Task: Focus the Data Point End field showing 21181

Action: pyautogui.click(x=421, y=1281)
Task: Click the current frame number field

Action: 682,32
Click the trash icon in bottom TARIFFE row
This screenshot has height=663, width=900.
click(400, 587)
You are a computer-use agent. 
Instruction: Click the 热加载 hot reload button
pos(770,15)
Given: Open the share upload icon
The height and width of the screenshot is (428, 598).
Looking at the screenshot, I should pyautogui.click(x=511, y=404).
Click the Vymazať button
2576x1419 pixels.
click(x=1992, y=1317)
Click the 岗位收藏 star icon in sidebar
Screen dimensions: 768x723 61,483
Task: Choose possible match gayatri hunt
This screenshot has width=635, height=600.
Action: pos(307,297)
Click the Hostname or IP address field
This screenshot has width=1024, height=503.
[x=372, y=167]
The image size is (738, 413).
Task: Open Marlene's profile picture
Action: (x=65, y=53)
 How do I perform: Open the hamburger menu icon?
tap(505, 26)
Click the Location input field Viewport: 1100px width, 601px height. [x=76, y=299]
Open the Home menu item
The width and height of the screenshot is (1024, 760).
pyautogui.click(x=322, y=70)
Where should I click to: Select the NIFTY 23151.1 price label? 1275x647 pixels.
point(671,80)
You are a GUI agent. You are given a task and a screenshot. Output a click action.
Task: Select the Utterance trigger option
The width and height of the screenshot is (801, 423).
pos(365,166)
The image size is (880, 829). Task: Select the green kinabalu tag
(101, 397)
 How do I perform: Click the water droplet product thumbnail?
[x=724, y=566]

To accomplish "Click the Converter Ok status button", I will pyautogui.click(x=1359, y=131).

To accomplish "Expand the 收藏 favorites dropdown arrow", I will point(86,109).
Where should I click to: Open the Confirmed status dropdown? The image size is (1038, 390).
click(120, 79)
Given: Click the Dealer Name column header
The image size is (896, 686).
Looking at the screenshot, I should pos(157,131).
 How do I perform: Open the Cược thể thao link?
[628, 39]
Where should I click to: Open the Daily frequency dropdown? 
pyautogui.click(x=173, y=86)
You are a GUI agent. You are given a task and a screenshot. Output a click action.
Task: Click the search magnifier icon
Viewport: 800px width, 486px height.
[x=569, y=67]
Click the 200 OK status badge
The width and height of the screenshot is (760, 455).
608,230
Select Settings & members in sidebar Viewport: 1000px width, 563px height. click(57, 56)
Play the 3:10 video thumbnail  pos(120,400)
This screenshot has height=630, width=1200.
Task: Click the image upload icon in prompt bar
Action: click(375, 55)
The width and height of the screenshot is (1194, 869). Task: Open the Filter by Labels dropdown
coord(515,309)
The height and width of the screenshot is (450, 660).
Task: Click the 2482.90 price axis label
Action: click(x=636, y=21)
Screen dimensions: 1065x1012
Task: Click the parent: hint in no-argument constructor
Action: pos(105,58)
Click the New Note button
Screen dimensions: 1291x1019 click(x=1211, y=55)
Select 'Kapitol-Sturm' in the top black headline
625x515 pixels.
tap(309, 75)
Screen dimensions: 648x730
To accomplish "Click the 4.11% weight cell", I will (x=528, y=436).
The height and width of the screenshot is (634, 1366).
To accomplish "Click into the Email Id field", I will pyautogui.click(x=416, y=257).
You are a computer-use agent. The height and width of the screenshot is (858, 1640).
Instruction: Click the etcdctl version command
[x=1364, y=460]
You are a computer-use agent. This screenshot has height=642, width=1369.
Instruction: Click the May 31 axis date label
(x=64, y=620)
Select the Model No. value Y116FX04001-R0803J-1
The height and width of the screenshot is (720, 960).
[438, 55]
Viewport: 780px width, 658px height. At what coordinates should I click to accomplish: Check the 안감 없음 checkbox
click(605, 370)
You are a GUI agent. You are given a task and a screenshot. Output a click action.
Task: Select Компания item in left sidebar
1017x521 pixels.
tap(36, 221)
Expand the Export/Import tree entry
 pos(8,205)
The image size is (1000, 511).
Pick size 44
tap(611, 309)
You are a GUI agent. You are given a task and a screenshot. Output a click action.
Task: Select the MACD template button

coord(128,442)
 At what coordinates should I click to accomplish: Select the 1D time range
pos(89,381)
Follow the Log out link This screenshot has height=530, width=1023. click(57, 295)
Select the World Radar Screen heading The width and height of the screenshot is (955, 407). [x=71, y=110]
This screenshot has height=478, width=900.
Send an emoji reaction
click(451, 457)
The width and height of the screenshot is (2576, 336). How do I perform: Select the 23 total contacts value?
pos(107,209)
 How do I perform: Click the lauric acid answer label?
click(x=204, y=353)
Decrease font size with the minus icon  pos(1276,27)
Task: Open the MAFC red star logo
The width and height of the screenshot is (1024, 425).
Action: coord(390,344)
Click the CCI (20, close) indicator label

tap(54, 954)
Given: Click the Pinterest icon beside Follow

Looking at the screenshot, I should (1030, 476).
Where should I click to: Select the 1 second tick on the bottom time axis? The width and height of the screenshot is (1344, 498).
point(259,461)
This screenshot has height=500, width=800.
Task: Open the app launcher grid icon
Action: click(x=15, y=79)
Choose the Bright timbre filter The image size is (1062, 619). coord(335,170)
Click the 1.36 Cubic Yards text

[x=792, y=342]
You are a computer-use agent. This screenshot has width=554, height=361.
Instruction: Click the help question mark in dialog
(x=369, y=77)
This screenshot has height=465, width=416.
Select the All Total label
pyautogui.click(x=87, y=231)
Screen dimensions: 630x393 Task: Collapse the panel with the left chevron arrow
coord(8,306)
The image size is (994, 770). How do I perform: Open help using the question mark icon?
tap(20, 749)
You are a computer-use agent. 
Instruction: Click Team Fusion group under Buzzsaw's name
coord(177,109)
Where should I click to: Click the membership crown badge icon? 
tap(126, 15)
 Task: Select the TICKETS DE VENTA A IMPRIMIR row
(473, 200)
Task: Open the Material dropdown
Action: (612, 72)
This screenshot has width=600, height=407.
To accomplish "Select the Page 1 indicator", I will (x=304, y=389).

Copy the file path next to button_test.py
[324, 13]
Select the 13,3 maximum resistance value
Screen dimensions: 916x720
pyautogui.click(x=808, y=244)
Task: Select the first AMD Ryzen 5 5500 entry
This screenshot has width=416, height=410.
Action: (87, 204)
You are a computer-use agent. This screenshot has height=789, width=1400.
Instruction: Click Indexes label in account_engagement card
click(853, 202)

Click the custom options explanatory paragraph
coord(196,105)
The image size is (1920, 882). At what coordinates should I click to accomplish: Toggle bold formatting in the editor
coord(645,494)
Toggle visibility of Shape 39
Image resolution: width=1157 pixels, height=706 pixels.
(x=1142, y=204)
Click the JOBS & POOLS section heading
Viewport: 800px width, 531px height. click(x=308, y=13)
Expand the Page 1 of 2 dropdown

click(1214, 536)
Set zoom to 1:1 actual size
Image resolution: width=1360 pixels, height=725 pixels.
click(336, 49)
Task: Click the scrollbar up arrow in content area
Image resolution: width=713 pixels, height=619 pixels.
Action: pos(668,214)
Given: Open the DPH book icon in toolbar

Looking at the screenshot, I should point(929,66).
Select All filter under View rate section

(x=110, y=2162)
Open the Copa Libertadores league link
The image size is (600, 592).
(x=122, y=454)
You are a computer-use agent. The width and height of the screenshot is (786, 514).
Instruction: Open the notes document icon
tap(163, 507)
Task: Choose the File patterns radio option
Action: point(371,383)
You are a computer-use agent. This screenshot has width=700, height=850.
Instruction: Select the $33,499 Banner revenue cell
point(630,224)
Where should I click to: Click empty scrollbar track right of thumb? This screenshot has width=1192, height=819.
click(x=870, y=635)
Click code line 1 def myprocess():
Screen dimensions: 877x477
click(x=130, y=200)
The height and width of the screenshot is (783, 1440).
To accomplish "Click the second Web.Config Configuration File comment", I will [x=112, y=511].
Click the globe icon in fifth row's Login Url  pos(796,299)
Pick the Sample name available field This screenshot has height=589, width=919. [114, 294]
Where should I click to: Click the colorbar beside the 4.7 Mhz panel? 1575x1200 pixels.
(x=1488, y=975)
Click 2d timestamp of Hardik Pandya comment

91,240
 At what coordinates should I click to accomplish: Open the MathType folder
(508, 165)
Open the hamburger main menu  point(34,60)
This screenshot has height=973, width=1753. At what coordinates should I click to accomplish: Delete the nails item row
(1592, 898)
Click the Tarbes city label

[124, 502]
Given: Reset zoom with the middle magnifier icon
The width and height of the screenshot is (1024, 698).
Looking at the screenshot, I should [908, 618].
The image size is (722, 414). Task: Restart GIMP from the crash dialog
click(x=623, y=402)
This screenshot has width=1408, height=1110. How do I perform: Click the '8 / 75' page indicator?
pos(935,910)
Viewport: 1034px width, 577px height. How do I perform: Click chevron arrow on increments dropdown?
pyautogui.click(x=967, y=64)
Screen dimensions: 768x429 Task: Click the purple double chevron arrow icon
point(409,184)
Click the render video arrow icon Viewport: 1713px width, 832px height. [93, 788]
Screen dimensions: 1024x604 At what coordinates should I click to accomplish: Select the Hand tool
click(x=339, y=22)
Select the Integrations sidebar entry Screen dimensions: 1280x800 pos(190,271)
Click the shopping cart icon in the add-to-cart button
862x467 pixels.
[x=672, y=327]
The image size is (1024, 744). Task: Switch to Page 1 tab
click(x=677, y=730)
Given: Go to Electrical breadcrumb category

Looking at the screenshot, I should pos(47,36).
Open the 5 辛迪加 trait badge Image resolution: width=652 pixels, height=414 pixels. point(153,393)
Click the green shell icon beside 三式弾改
· · · · ·
* _WHAT IS NEEDED_
Find where the line with "Click the Location" sits in the material above, then copy exactly from it through the line with "Task: Select the Utterance trigger option". Add no other line.

* _EXERCISE SOLUTION_
Click the Location input field Viewport: 1100px width, 601px height. [x=76, y=299]
Open the Home menu item
The width and height of the screenshot is (1024, 760).
pyautogui.click(x=322, y=70)
Where should I click to: Select the NIFTY 23151.1 price label? 1275x647 pixels.
point(671,80)
You are a GUI agent. You are given a task and a screenshot. Output a click action.
Task: Select the Utterance trigger option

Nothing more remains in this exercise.